Historical information

An apron made to celebrate 75 years of the War Widows Guild in 2020. The Kookaburra is the symbol of the Guild due to its laugh.
From the War Widows' Guild of Australia website: 'the Guild badge would feature the kookaburra, an industrious and cheerful bird who mated for life, was fearless and aggressive in the defence of its young and the area of territory it regarded as its own. The bird also had a unique call, not a song but a laugh; a chortle of rollicking mirth (to bring the widows back to laughter). Also, the kookaburra is a typically and completely Australian symbol, one that could be worn proudly by every widow whatever her creed or ideals. The kookaburra was also the mascot of the 7th Division of the 2nd AIF, commanded by Mrs Vasey’s husband, Major-General Vasey.
Mrs J M Vasey was the founder and president of the War Widows Guild.

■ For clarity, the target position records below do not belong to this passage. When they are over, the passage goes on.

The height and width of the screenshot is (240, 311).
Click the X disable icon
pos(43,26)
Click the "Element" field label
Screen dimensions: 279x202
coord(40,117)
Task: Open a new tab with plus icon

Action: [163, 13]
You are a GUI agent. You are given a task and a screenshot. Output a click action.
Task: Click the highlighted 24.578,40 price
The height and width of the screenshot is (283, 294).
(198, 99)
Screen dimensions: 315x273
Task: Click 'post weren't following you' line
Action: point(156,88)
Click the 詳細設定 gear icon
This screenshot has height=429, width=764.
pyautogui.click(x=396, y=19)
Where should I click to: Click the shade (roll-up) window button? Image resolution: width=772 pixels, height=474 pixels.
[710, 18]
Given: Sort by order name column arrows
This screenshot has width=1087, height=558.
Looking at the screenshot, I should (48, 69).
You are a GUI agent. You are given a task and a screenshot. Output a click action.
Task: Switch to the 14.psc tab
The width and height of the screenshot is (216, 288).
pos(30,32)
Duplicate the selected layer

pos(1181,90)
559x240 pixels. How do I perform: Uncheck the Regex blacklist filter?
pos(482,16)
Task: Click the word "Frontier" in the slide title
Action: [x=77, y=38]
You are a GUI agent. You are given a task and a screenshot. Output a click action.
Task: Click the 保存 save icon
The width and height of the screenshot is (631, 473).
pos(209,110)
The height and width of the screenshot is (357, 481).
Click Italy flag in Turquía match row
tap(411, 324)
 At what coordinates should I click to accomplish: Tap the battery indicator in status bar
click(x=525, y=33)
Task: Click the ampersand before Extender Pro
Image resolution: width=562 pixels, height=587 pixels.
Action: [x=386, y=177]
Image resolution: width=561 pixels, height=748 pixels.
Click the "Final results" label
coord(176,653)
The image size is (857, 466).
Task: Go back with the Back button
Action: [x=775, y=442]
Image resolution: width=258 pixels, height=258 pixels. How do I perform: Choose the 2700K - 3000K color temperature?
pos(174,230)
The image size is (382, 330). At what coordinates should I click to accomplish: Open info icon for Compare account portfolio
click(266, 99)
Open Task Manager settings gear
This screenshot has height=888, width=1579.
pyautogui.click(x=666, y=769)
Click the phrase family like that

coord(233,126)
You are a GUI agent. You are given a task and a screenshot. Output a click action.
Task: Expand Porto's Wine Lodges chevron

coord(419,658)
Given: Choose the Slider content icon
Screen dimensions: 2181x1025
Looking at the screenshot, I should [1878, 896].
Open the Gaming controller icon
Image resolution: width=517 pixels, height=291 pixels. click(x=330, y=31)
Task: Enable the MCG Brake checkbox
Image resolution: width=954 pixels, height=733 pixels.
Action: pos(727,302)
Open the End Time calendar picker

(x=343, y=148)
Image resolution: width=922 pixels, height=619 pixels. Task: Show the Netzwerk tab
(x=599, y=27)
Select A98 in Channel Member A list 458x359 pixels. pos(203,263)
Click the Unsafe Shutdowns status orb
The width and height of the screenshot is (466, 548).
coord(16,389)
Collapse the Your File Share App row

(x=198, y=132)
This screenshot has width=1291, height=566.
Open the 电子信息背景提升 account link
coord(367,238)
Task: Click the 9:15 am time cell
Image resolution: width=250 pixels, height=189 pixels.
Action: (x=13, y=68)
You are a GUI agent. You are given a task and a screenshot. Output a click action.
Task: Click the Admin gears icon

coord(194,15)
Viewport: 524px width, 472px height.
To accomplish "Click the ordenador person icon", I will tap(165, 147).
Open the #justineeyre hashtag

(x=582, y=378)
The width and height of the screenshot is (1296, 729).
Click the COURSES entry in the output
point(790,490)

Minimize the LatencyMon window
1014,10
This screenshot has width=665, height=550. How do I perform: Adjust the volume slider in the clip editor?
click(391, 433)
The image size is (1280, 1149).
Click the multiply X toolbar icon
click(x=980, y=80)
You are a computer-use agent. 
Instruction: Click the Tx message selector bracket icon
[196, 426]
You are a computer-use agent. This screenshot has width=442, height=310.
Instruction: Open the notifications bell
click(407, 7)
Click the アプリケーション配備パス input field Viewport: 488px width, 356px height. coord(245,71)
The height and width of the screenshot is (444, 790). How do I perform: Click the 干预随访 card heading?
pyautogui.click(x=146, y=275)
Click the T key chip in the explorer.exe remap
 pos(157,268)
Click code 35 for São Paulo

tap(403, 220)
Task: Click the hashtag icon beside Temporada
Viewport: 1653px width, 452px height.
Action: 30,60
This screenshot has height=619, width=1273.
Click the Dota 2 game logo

During the second world war she became secretary of the AIF Women's Association, a body which sought to help soldiers' wives. Her work with this body drew her attention to the plight of war widows. After her husband Major-General George Alan Vasey died in an aircraft accident on 5 March 1945 she became a widow herself. At the end of the war Mrs Vasey founded the War Widows Guild, established on 22 November 1945.
The Victorian War Widows Guild closed in 2021. Some items, including this apron, were donated to the Legacy archive for preservation. It was possible for a widow to be members of both Legacy and the War Widows Guild. Both organisations helped war widows in various ways.


A celebration of the 75 years of work done by Jessie Vasey and the War Widows Guild.

Physical description

Dark navy cotton apron with a white stencilled Guild kookaburra logo and text saying 'Celebrating 75 years'.